面对这突如其来的变故,姚宁一方几人都愣住了。姚宁心中固然知道这事已经了去,可没成想却是这么个意外的结果。
要想搞清楚这是怎么一回事,事情就得从十多年前说起。
当年贺丹城内有一霸,名为黄兴。因其亲戚是地方上一个不小的官,为人处世极为蛮横,长期祸害乡邻,众人皆是敢怒不敢言。直到有天他的亲戚收受贿赂被朝廷查处,他也就从高处被拽了下来,纵然脾气依旧火爆,但行事却也渐渐收敛了起来。

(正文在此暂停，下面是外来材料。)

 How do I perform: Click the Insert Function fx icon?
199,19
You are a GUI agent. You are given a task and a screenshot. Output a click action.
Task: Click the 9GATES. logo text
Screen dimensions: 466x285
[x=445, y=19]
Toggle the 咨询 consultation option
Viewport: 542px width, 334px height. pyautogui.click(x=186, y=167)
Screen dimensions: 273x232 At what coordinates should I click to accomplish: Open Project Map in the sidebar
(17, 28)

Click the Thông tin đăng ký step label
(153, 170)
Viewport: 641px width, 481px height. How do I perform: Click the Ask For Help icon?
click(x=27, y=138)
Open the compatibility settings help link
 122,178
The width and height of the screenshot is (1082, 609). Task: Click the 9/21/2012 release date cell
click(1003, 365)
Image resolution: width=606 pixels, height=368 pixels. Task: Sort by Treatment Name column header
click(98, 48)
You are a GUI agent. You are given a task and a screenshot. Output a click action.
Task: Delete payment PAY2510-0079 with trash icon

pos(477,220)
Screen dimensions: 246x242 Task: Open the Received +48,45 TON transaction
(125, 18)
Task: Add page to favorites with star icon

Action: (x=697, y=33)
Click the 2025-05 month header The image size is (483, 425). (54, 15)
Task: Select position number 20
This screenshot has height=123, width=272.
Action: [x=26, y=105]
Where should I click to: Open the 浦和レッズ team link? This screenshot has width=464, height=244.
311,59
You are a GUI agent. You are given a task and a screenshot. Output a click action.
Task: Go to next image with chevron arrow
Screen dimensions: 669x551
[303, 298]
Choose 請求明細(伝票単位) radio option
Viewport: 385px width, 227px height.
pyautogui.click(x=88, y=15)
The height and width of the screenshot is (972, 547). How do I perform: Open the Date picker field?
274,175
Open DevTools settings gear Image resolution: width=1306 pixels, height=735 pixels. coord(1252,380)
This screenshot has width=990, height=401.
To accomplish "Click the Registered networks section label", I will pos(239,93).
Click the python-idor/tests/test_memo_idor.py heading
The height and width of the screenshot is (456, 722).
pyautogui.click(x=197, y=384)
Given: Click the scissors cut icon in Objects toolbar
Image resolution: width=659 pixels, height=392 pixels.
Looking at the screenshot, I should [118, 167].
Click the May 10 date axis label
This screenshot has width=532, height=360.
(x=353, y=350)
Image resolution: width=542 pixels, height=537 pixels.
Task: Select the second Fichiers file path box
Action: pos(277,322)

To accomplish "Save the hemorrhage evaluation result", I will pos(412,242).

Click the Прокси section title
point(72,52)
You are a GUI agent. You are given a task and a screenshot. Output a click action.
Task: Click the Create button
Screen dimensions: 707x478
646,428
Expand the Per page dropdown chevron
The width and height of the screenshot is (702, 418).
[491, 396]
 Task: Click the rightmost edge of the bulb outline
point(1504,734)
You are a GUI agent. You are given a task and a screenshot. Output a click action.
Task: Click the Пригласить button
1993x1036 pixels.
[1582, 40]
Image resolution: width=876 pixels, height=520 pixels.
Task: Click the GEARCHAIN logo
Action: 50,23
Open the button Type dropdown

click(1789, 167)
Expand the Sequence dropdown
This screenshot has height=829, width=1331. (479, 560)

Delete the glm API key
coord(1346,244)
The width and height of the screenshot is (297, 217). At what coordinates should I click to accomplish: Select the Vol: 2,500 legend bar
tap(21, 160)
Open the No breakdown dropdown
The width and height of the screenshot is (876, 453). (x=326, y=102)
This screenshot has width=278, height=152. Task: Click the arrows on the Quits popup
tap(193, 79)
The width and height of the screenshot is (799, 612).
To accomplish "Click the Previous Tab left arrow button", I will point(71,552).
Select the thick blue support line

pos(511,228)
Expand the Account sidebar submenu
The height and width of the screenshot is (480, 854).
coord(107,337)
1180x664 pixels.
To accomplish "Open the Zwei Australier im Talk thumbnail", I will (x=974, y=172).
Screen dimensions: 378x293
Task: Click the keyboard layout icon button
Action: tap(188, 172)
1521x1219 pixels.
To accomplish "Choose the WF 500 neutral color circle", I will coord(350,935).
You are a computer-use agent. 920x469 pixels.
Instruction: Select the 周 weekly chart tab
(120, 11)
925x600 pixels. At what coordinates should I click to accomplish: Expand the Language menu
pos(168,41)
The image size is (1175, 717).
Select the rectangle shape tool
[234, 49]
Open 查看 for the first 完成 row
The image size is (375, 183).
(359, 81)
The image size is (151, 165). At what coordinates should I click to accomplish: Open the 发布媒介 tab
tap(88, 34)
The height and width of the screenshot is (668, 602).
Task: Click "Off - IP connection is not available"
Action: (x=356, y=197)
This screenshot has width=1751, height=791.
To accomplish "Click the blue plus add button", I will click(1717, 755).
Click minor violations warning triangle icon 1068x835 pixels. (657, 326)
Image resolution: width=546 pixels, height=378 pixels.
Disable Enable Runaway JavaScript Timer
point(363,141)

一看黄兴靠山倒了,当年那些被他害得几乎家破人亡的十数人联合起来,在夜里趁黄兴外出方便时打残了他一条腿,断了他一只胳膊,差点将其砸死。但是怕惹上人命官司,众人见他在地上已经变得奄奄一息,也就分开各自逃了。
黄兴有一子,名叫黄觉。自家中亲戚倒台后,便随父亲一同迁至城北茅草屋住下,见父亲出去多时还不回来,于是出门找寻。找到父亲黄兴时,十分惊讶,便将黄兴拖回屋内,随即四处跑求郎中。
黄兴眼看撑不下去,儿子黄觉虽跑遍医馆,敲遍医门,但那时已是夜里,郎中大都已经睡下。即便是有一两户未关门的,一听要医的是黄兴就直言不去医。
黄觉时年九岁,不尽知人事,搞不懂郎中为何不肯医治自己的父亲。走投无路之下,便想起城中名仕魏岭医术精湛、为人良善,急去请魏岭。魏岭没有推辞,匆忙之下急携魏凝前往医治,跟着黄觉来到黄兴家,救回了黄兴一条性命。
由于魏岭一家救了黄兴,黄兴一家便极其感激魏家。此后黄兴极力当起了一位好人,街坊邻居间黄兴改过也都十分高兴,毕竟多个好人比多个坏人划算。
十数年时间过去,黄兴之子黄觉也长大了,当年怕别人再来报复,就在外界化名黄大牙,平时为人不坏但有些混的意思。黄觉虽混,但对自己家这几条街上的人十分好,有他在这儿守着别街的混子都不敢在这地界上撒野。
黄觉不做什么坏事,只保街坊四邻平安。手下也还收拢着十几号人,不过大家一般也都是各过各的,只在与他人打架时收结,没事相互不打招呼。
前几日黄觉偶然听闻当年的恩人魏凝外出归来,当时魏凝以回来近一月,便寻思着去看望魏凝。
之后又了解到魏凝是病着的,就想顺便买些礼物。可俗话说的好:书到用时方恨少,钱到拿时不够花。
无奈之下只好生起了抢夺的心思。